___ Entries shown ___

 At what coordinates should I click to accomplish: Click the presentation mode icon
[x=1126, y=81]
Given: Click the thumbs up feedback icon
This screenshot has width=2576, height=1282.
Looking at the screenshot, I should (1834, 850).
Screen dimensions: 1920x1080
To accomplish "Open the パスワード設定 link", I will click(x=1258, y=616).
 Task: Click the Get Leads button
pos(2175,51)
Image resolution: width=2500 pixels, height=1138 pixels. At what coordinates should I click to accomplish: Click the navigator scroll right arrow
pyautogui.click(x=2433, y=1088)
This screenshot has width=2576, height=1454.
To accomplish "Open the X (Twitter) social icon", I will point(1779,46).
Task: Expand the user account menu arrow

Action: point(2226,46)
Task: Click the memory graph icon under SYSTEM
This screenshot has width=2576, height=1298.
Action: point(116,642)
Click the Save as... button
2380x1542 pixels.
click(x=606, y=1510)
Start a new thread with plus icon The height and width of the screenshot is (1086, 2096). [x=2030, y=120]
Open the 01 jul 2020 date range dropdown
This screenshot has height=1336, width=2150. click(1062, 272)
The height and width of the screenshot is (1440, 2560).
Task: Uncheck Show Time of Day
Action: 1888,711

___

• **What you will do**
All the data needs repeating. Return it exactly.

• **Response to the exercise**
 At what coordinates should I click to accomplish: Click the presentation mode icon
[x=1126, y=81]
Given: Click the thumbs up feedback icon
This screenshot has width=2576, height=1282.
Looking at the screenshot, I should (1834, 850).
Screen dimensions: 1920x1080
To accomplish "Open the パスワード設定 link", I will click(x=1258, y=616).
 Task: Click the Get Leads button
pos(2175,51)
Image resolution: width=2500 pixels, height=1138 pixels. At what coordinates should I click to accomplish: Click the navigator scroll right arrow
pyautogui.click(x=2433, y=1088)
This screenshot has width=2576, height=1454.
To accomplish "Open the X (Twitter) social icon", I will point(1779,46).
Task: Expand the user account menu arrow

Action: point(2226,46)
Task: Click the memory graph icon under SYSTEM
This screenshot has width=2576, height=1298.
Action: point(116,642)
Click the Save as... button
2380x1542 pixels.
click(x=606, y=1510)
Start a new thread with plus icon The height and width of the screenshot is (1086, 2096). [x=2030, y=120]
Open the 01 jul 2020 date range dropdown
This screenshot has height=1336, width=2150. click(1062, 272)
The height and width of the screenshot is (1440, 2560).
Task: Uncheck Show Time of Day
Action: 1888,711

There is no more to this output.